Ich schweige, denke an meine alte Farm, an die Weiden und an meinen Traum. Bei mir bräuchte er an keinen Springturnieren teilnehmen, er dürfte einfach nur Pferd sein. Ob ihn das besänftigen würde?

Mein Herz beginnt schneller zu pochen, als ich den Gedanken weiterspinne. „Wie alt ist er denn?“

„Der Bursche müsste jetzt achtzehn sein.“ Er sieht mich nun mit einem ganz neuen Ausdruck an, denn er wittert ein Geschäft. „Ein paar Jährchen hätte er noch. Und für einen Irish Hunter hat er ein sehr außergewöhnliches Fell. Eigentlich ist die Rasse nicht so dunkel.
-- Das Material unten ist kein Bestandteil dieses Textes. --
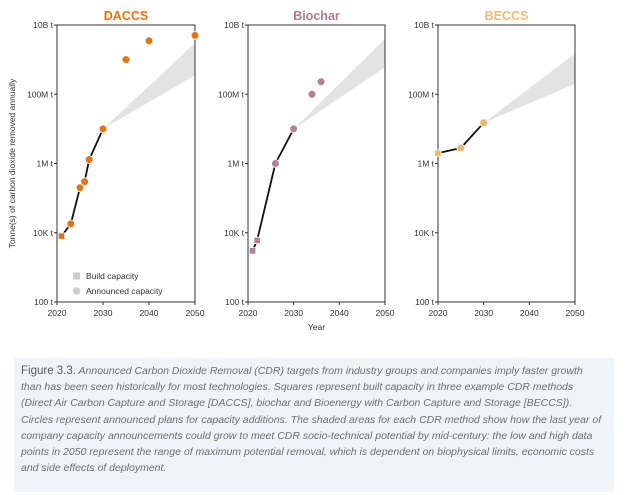 Image resolution: width=627 pixels, height=495 pixels. Describe the element at coordinates (316, 16) in the screenshot. I see `panel-title: Biochar` at that location. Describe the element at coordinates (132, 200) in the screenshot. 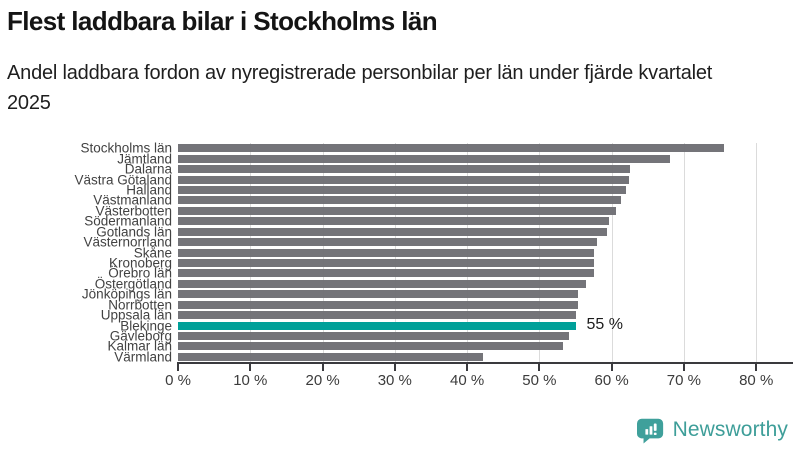

I see `y-label: Västmanland` at that location.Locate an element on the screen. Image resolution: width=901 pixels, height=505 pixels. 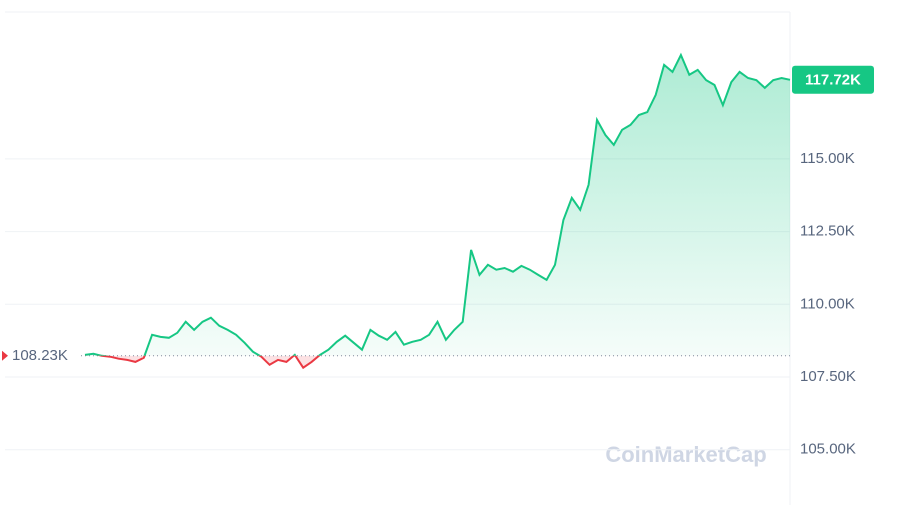
y-tick-label: 105.00K is located at coordinates (828, 450). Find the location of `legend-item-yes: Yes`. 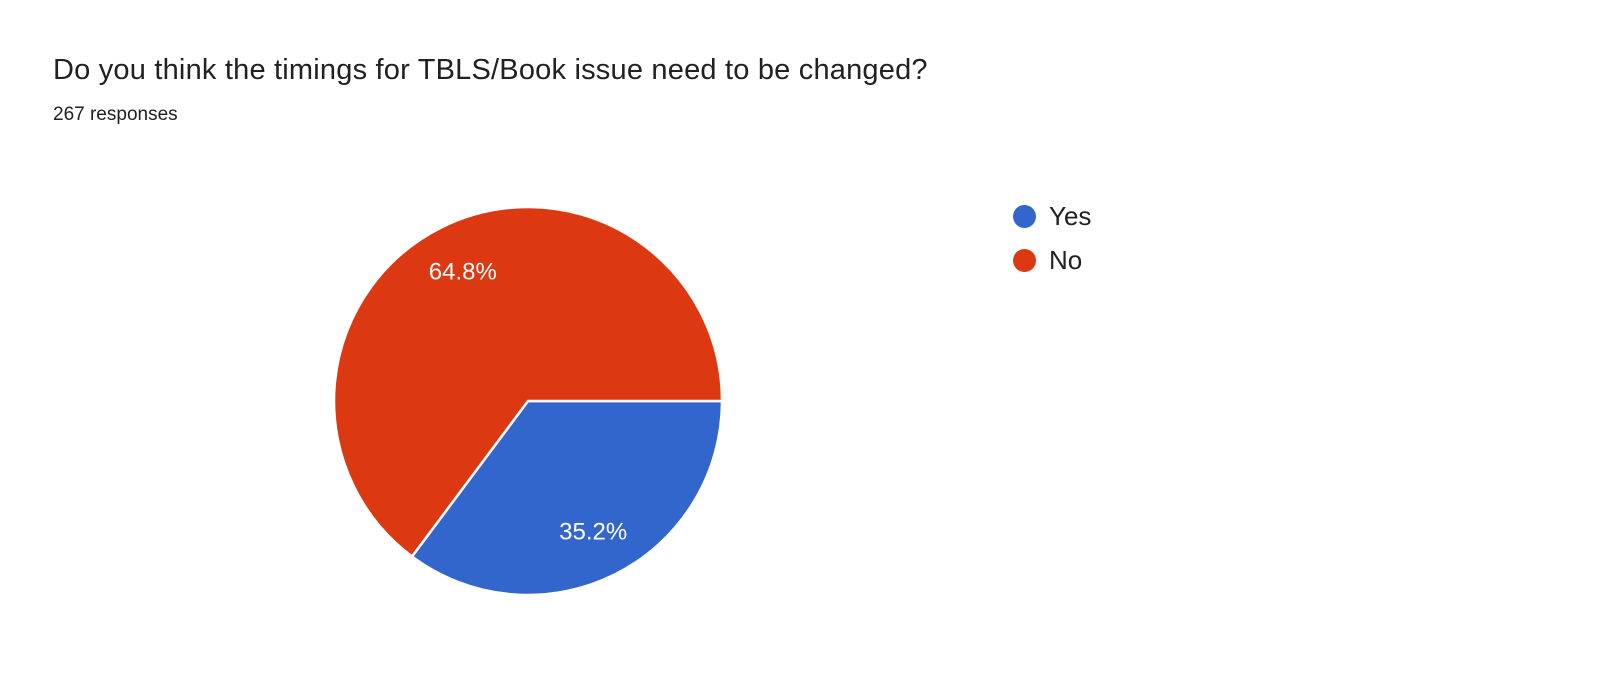

legend-item-yes: Yes is located at coordinates (1052, 216). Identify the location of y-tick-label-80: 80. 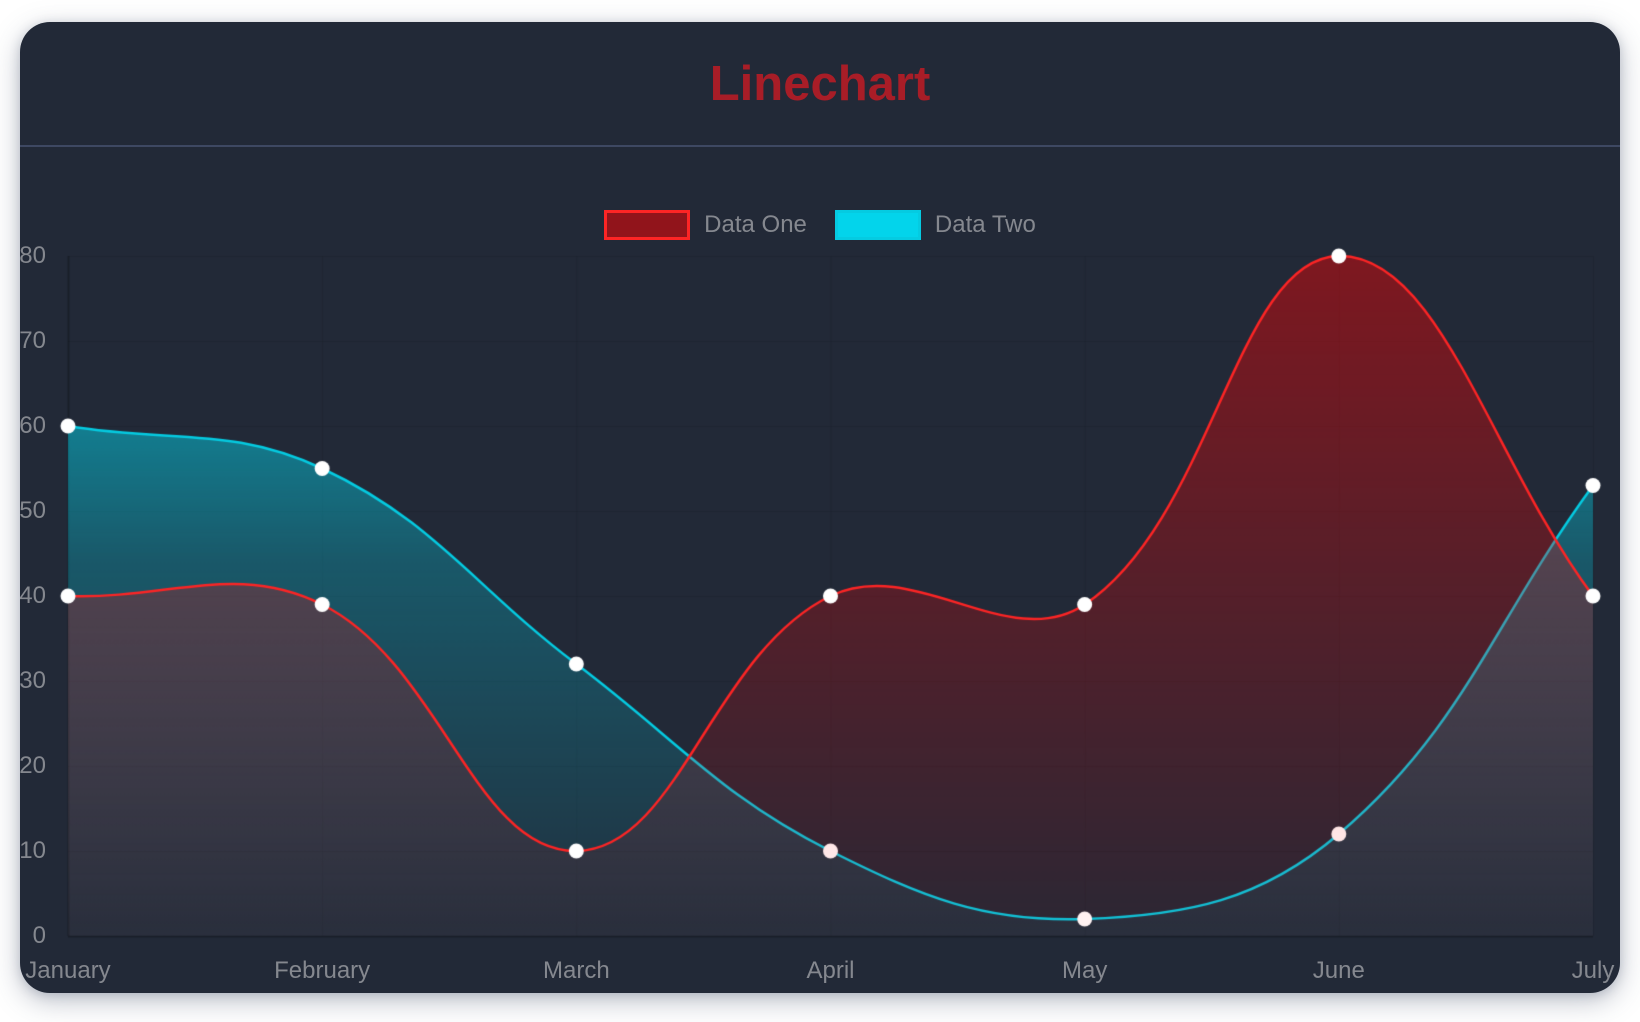
(33, 256).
Sind Sie interessiert an ihm?“

„Was zahlt Ihnen der Schlachter?“, weiche ich der Frage aus.

„Der Schlachter?“ Für einen Augenblick habe ich ihn verwirrt, doch er begreift schnell, worauf ich hinauswill. Er grinst wie ein Kobold. Die schelmische Mimik verwandelt den mürrischen Mann regelrecht, und ich erkenne hinter der harten Fassade einen Iren, der das Tier zwar loswerden, aber nicht unbedingt sterben lassen will.
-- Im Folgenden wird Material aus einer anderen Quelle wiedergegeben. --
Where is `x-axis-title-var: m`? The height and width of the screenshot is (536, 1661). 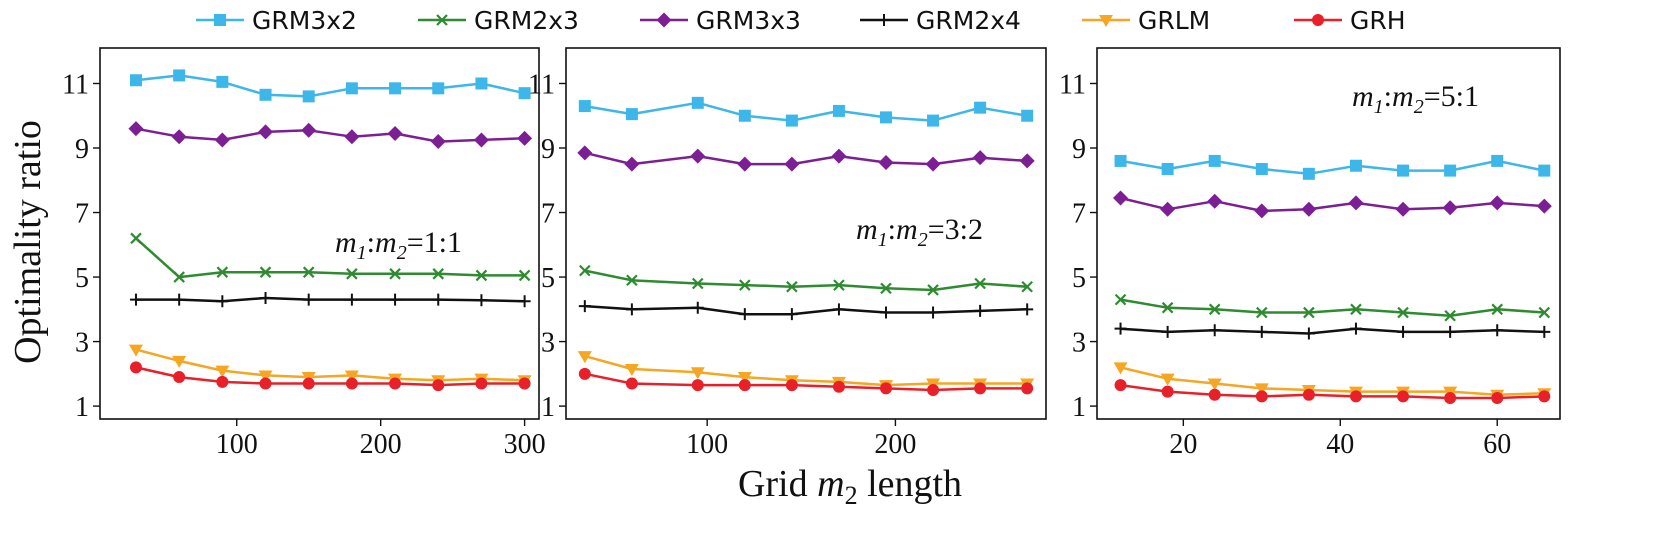
x-axis-title-var: m is located at coordinates (830, 484).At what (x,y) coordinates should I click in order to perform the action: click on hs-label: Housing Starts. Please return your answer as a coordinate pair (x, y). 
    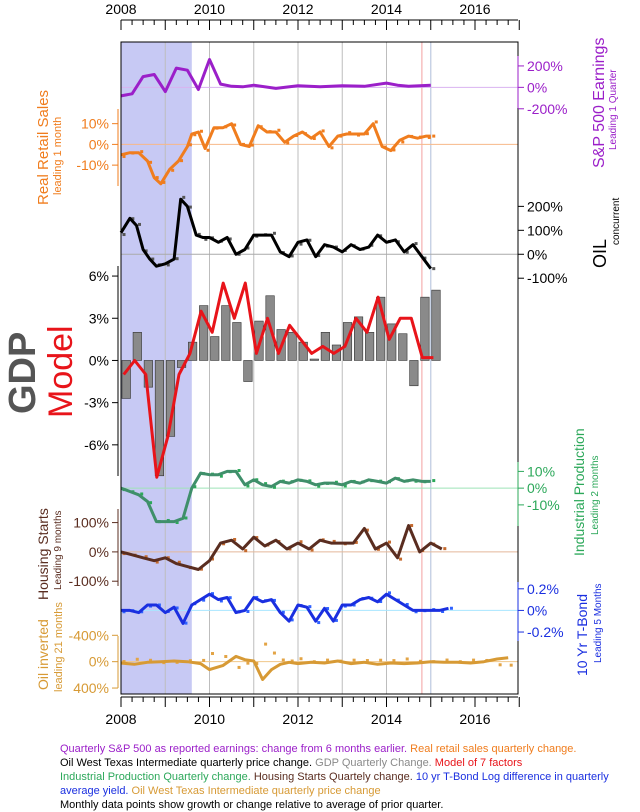
    Looking at the image, I should click on (43, 554).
Er nennt mir einen Preis, den kein Schlachter zahlen würde. Ich neige den Kopf, sehe ihn skeptisch an und runzle die Stirn.
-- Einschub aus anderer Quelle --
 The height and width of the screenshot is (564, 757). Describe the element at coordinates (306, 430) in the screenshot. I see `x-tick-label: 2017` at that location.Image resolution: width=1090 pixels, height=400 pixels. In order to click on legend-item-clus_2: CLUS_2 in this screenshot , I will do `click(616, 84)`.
„Na gut, na gut, ich sehe schon, Sie sind nicht auf den Kopf gefallen.“

„Ich denke, Sie haben versucht, Black Jack anderweitig zu verkaufen.“

„Ja, sicher …“

„Also machen Sie mir einen guten Preis! Denn seien Sie ehrlich. Sie wollen ihn doch gar nicht in der Metzgerei wiederfinden, oder?“

Er seufzt, reicht mir die Hand, die ich automatisch ergreife. „Greg Sullivan. Mit wem habe ich denn das Vergnügen?“

„Sínead Murphy, von der Brody Farm.“

„Ach, Sie sind die Kleine, die Rays Farm gekauft hat?“ Gregs Gesicht hellt sich noch mehr auf. „Ihm hätte so ein verrücktes Vieh wie Black Jack auch gefallen.“

Ich überhöre die Kleine und trete einen Schritt näher. „Sie kannten den alten Ray?“

„Jeder kannte Ray“, sagt er sanft.

Ich begreife, dass der alte Ray Brody auf eine gewisse Weise wohl doch Hilfe hatte und nicht so allein war, wie ich bisher befürchtet hatte. Ob er vielleicht zu stolz war und keine Hilfe annehmen wollte?

Greg legt mir eine Hand auf die Schulter und nennt mir einen Preis, der mich aufhorchen lässt. Es ist ein Freundschaftsangebot, der weit unter jedem Schlachtpreis liegt. „Ich gebe noch sein Halfter und ’nen alten Führstrick mit drauf, aber einfangen müssen Sie ihn selbst.“

Erneut strecke ich ihm die Hand hin. „Abgemacht!“, sage ich mit einem euphorischen Gefühl.

Er schlägt ein.

Mir wird erst jetzt wirklich bewusst, dass ich so eben ein Pferd gekauft habe. Ich drehe mich um, beobachte den Rappen. Black Jack steht noch immer fluchtbereit auf der Wiese. Er mustert mich skeptisch.

Jetzt muss ich ihn nur noch irgendwie zur Farm kriegen.

„Ich wünsche Ihnen viel Spaß mit Black Jack“, sagt Greg Sullivan in leicht spöttischem Ton.

„Sie könnten mir helfen, ihn …“ Eine abwehrende Geste lässt mich innehalten.